In a joint statement, IBM and Meta outlined the AI Alliance’s objectives, emphasizing a commitment to safety, collaboration, diversity, economic opportunity, and universal benefits. The alliance, they noted, encompasses a collective annual research and development investment exceeding $80 billion.
While numerous members endorse open-source development, it’s important to note that adherence to this model is not obligatory for membership. Over 50 tech companies, such as AMD, Dell Technologies, Red Hat, Sony Group, Hugging Face, Stability AI, Oracle, and the Linux Foundation, unite with IBM and Meta in the AI Alliance.
“The progress we continue to witness in AI is a testament to open innovation and collaboration across communities of creators, scientists, academics, and business leaders.”

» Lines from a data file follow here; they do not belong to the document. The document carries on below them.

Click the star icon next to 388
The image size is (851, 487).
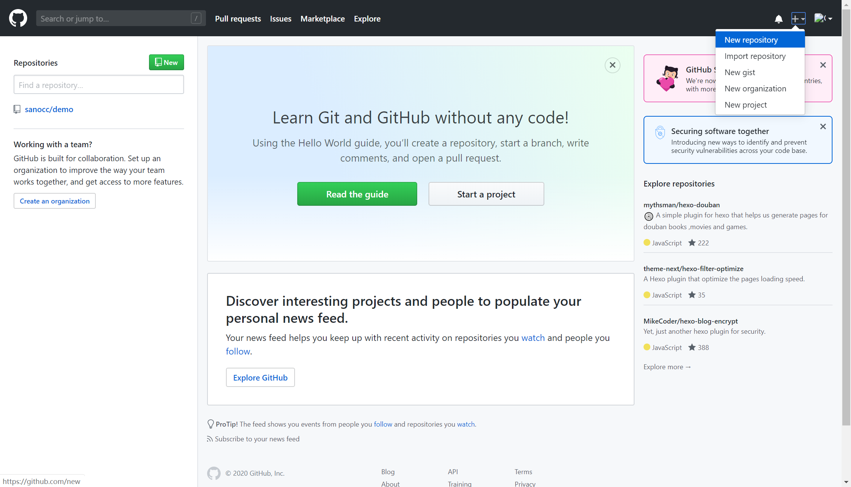691,347

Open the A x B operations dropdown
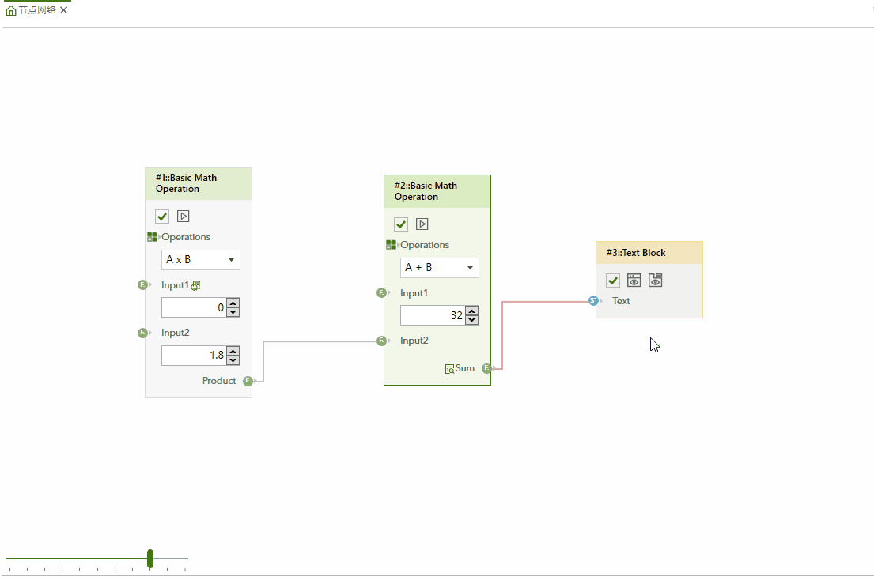[200, 260]
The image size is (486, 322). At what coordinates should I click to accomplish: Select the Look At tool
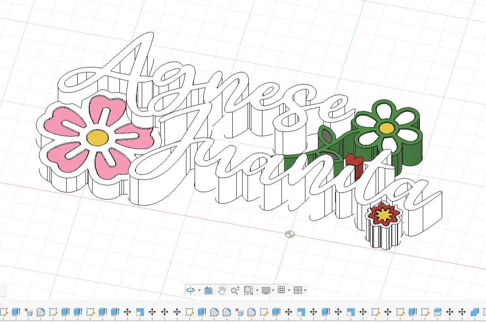(x=208, y=290)
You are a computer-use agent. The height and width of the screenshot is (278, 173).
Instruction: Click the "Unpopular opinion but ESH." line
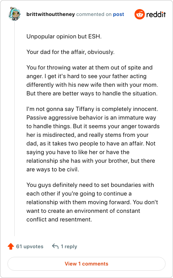pyautogui.click(x=64, y=37)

According to IBM and Meta, the AI Alliance will create a governing board and technical oversight committee focused on advancing AI projects and setting standards and guidelines. The alliance aims to collaborate with governments, non-profits, and non-government organizations (NGOs) operating in the AI sector.
“The AI Alliance brings together researchers, developers, and companies to share tools and knowledge that can help us all make progress whether models are shared openly or not,”
Looking to engage the academic community, the AI Alliance also includes several educational and research institutions, including CERN, NASA, Cleveland Clinic, Cornell University, Dartmouth, Imperial College London, University of California Berkeley, University of Illinois, University of Notre Dame, The University of Tokyo, and Yale University.
Prominent AI developers, including Microsoft, Google, OpenAI (developer of ChatGPT), and Anthropic (Claude AI), are conspicuously missing from the AI Alliance. Instead, they established their own initiative, The Frontier Forum, dedicated to responsible AI in July.
Earlier this year, the Biden Administration engaged in discussions with major AI developers to commit to responsible artificial intelligence development. Signatories included OpenAI, Microsoft, Google, Amazon, Anthropic, Meta, and Inflection. Subsequently, in September, NVIDIA, IBM, Scale AI, Adobe, Palantir, Salesforce, and Stability AI joined the pledge.